Das Geheimnis von Zwiebeln und Blattsalat

Die Stiftung Kindergesundheit setzt sich seit langem für eine bessere Versorgung der Bevölkerung mit Folsäure ein, einem Vitamin aus der Gruppe der B-Vitamine, das an der Bildung und Reifung von roten Blutkörperchen beteiligt ist. Folsäure (Folat) spielt auch für die gesunde Entwicklung von Rückenmark und Gehirn des Babys eine wichtige Rolle: Sie kann die Entstehung von so genannten Neuralrohrdefekten verhindern.

 

Neu und bemerkenswert sind die in München vorgestellten Erkenntnisse britischer und dänischer Forschergruppen über Folatmangel in der Schwangerschaft und späteren Verhaltensauffälligkeiten bei ihren Kinde

  • Eine dänische Studie mit 34.649 Kindern ermittelte: Je mehr folatreiches Gemüse, wie Zwiebeln, Tomaten und Blattsalat die Mütter während ihrer Schwangerschaft zu sich nahmen, umso besser fiel die psychomotorische Entwicklung ihrer Kinder im Alter von 18 Monaten aus.
  • Eine Studie in Doncaster (U.K.) ergab einen deutlichen Zusammenhang zwischen Folatmangel in der Schwangerschaft und Verhaltensauffälligkeiten bei den Kindern mit 18 Monaten.
  • Eine Arbeitsgruppe der Universität Southampton bestimmte den Folatgehalt in den roten Blutkörperchen von hundert Schwangeren und befragte die Mütter Jahre später über eventuelle Verhaltensauffälligkeiten ihrer Kinder.
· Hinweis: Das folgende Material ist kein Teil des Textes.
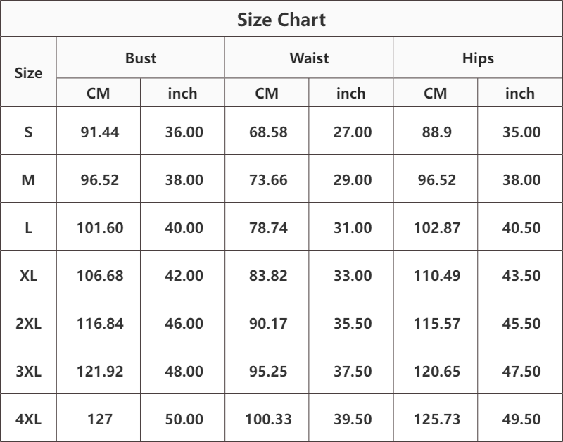The height and width of the screenshot is (442, 563).
Task: Select the 4XL size row label
Action: [x=28, y=419]
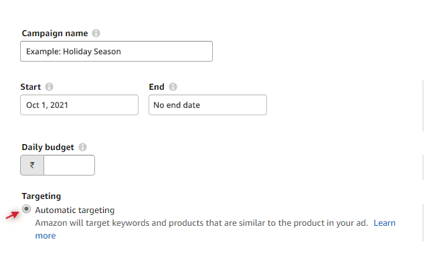Click the Targeting section heading

(41, 196)
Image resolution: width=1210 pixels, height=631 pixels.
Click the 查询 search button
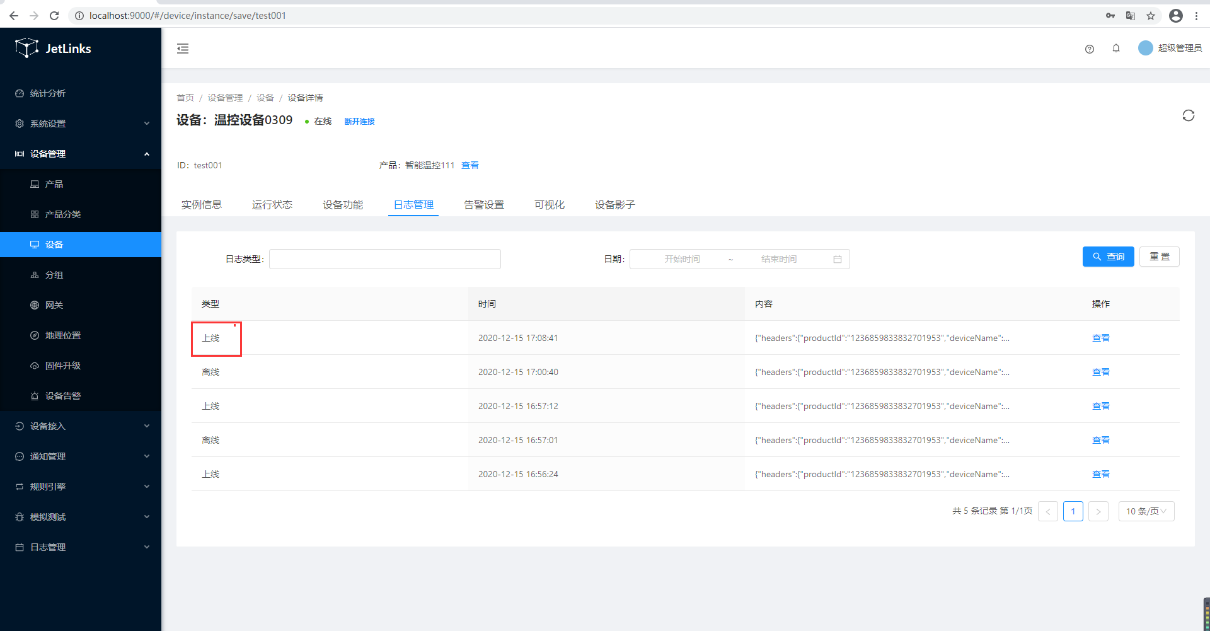[1108, 257]
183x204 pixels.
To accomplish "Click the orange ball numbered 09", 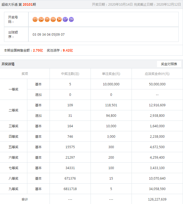I will [x=53, y=19].
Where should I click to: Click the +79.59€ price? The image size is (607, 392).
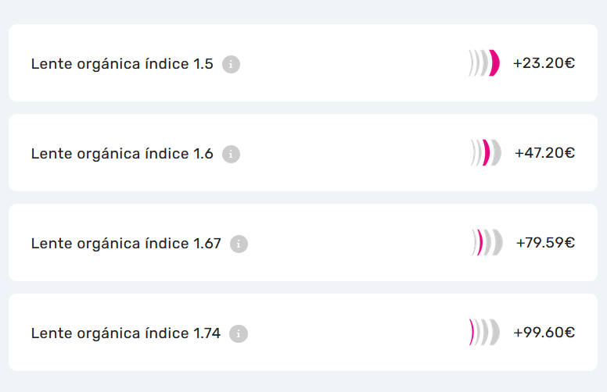point(545,242)
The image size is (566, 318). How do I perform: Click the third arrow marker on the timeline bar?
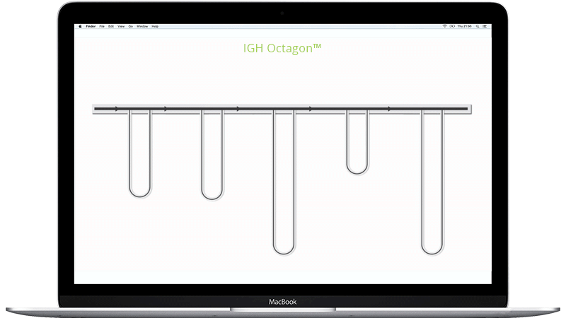[x=238, y=109]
Das Ergebnis: Waren die Mütter schlecht mit Folsäure versorgt, zeigten ihre Kinder im Durchschnittsalter von 8,75 Jahren häufiger Symptome von Hyperaktivität, Aufmerksamkeitsdefizit und sozialer Einordnung.

 

"Die metabolische Programmierung ist ein relativ junges Forschungsgebiet, das aber bereits beachtliche Fortschritte in der Erforschung von langfristigen Folgen frühkindlicher Ernährung erzielt hat", resümiert Professor Koletzko. "Die in München präsentierten Forschungsergebnisse haben das Potential, die Gesundheit und das Wohlergehen künftiger Generationen enorm zu verbessern. Aber um wirklich zu verstehen, wie die schädlichen Auswirkungen von Umweltfaktoren auf die zukünftige Gesundheit entstehen und wie Mütter ihre Kinder vor solchen Schäden schützen können, muss noch sehr viel geforscht werden".